Beneath this line are the data; copy exactly the part of them that opens with the line containing "Screenshot is 1024x1366." and closes with the line containing "keras:2.1.2 (760, 601)", and only that part.
- - - - -
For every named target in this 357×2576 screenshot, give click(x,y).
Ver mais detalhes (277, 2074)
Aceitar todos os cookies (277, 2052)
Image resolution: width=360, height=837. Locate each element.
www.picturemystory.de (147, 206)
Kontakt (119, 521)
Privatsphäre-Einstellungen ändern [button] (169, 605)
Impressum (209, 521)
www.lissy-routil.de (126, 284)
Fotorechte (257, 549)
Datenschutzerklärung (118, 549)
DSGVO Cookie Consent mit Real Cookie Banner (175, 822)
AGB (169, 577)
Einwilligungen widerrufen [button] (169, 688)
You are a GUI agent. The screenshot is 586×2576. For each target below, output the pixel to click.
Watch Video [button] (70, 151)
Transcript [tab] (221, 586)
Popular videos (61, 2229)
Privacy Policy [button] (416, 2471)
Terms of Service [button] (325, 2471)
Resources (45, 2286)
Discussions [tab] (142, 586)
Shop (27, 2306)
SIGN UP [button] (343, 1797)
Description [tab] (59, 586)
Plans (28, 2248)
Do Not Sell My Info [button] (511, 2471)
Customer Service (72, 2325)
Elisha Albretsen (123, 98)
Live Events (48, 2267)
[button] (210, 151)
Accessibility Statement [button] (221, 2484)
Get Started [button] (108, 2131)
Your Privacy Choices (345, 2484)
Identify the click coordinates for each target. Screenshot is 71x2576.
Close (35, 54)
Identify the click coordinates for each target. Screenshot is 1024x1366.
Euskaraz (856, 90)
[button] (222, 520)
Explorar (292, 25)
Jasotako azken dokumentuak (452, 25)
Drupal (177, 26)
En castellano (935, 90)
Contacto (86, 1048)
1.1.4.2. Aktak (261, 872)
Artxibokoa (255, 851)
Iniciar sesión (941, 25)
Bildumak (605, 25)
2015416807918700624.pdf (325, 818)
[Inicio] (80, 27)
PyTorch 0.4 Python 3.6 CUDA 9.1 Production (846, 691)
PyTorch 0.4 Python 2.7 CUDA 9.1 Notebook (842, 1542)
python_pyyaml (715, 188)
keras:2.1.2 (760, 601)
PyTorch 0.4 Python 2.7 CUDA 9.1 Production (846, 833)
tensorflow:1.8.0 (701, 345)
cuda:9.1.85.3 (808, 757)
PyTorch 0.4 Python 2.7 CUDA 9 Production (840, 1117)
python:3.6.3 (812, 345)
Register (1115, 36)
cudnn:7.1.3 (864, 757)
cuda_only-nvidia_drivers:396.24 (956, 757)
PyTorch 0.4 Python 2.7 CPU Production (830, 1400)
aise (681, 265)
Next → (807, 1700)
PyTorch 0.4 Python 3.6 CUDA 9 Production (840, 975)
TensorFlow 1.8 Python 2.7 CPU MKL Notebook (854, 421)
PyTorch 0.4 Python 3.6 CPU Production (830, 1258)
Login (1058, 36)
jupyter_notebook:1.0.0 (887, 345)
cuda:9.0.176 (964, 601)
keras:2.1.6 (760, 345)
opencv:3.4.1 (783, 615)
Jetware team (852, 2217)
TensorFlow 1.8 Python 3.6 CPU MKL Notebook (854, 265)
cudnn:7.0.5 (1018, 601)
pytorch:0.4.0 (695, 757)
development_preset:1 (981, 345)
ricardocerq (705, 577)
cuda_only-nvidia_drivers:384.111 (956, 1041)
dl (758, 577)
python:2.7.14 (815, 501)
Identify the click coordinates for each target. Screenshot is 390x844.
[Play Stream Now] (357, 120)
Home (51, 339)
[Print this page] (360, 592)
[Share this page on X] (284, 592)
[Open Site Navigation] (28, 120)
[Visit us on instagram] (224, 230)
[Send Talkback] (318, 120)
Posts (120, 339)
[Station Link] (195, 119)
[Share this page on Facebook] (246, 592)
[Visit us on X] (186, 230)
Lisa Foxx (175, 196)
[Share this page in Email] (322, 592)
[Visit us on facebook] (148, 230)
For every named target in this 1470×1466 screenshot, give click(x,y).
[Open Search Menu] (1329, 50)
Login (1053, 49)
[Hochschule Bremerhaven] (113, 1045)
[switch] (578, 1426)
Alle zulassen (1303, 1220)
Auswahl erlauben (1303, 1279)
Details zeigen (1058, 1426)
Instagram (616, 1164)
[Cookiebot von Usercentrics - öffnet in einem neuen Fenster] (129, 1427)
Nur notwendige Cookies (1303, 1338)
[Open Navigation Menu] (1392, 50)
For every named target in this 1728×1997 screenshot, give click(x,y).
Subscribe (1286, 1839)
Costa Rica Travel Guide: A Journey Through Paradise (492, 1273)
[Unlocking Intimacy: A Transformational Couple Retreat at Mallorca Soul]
- - - - -
**Result of the exercise:**
Identify the click coordinates for each target. Screenshot is 1024x1366.
Euskaraz (856, 90)
[button] (222, 520)
Explorar (292, 25)
Jasotako azken dokumentuak (452, 25)
Drupal (177, 26)
En castellano (935, 90)
Contacto (86, 1048)
1.1.4.2. Aktak (261, 872)
Artxibokoa (255, 851)
Iniciar sesión (941, 25)
Bildumak (605, 25)
2015416807918700624.pdf (325, 818)
[Inicio] (80, 27)
PyTorch 0.4 Python 3.6 CUDA 9.1 Production (846, 691)
PyTorch 0.4 Python 2.7 CUDA 9.1 Notebook (842, 1542)
python_pyyaml (715, 188)
keras:2.1.2 (760, 601)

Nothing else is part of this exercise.